To address your second point: As a natural scientist (as in endlessly curious)
I often wonder about genetic differences in racist and how they effect outward
traits. From a public policy perspective, I totally understand why most
scientists and government officials wouldn't touch those questions with a 10
foot pole. There is just far more potential for negative consequences than
positives.

------
dredmorbius
That's a poorly written/reasoned article.

Draw a set of circles. The big one is all humans. The little one is 100m
finalists.

Outside the finalists, you're drawing two concentric circles. The smaller of
the two is Nandi. The larger is sub-Saharan Africans, or what much of the
world refers to as "black".

First: yes, all 100m winners are "black". More specifically, they're among the
better Nandi runners. But as we're noting, Nandis are a proper subset of sub-
Saharan Africans, or blacks.

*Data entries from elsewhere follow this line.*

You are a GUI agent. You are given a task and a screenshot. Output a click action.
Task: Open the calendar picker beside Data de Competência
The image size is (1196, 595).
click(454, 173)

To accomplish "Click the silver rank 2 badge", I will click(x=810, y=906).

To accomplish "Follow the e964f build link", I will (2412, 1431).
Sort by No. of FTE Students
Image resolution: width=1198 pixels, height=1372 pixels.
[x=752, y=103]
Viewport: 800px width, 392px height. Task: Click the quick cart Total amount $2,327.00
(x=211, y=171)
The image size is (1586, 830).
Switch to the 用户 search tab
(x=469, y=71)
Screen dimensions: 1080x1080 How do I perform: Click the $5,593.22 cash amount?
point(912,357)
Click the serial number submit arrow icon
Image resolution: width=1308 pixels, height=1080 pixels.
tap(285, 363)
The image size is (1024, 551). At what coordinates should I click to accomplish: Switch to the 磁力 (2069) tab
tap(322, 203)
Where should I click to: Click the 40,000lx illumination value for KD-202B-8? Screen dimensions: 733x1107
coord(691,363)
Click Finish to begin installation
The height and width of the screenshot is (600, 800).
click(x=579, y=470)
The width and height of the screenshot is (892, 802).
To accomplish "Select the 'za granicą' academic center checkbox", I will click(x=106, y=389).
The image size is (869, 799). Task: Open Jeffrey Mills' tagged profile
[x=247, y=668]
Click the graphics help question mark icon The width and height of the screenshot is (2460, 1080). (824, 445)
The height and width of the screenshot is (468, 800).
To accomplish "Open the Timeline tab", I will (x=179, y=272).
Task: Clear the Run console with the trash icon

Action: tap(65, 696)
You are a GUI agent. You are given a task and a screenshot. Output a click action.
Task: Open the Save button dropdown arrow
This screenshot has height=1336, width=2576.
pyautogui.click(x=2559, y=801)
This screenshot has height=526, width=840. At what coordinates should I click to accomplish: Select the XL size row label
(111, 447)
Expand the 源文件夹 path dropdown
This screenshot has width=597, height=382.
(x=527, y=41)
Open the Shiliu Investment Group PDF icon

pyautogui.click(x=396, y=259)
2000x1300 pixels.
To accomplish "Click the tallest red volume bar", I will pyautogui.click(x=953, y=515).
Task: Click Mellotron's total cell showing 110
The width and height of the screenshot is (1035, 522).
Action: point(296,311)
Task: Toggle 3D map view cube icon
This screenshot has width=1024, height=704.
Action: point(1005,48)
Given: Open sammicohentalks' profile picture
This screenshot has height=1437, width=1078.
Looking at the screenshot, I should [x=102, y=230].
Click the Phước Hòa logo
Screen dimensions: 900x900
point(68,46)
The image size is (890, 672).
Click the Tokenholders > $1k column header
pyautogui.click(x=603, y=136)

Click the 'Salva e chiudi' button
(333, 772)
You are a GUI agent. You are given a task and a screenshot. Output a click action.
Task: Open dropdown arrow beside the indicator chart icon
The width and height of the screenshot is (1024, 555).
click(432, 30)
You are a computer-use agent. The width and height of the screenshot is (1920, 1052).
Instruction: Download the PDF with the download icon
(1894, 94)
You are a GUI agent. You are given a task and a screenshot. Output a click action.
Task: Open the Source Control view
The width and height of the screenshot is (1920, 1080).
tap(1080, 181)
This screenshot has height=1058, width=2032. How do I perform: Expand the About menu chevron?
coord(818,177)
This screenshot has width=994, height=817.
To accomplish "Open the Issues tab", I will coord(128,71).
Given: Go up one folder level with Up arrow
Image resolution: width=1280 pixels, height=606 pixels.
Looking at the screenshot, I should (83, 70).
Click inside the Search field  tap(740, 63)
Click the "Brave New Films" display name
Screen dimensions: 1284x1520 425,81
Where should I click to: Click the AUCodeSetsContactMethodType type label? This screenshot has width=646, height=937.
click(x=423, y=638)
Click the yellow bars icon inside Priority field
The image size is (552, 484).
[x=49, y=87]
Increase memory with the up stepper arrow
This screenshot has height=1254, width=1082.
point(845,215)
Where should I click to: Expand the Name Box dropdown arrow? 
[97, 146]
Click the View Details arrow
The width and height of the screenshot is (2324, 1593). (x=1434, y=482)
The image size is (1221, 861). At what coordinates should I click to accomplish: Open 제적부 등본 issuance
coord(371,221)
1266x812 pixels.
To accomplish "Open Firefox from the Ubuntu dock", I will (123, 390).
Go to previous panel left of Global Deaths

So ... yes, the first inference ("100m winners
are black") is accurate, just not complete.

The other interesting thing to note is this: humanity originated in Africa,
and migrated from there to the rest of the planet in successive waves.
_Genetic diversity within Africa is greater than in the rest of the planet._
For the most part / as a general rule. You'll find this is typically true of
origin / diaspora populations, human, animal, vegetable, or even
technological.

So: yes, there's considerable genetic variation among various populations.
There's more in Africa. And, at least based on empirical evidence, if you want
to be a good sprint runner, it's a considerable benefit to have ancestry that
traces to a specific valley in Kenya.

As to considering all "Blacks" to be genetically uniform or similar: no,
that's not valid.

The other discussions of the article are largely red herrings.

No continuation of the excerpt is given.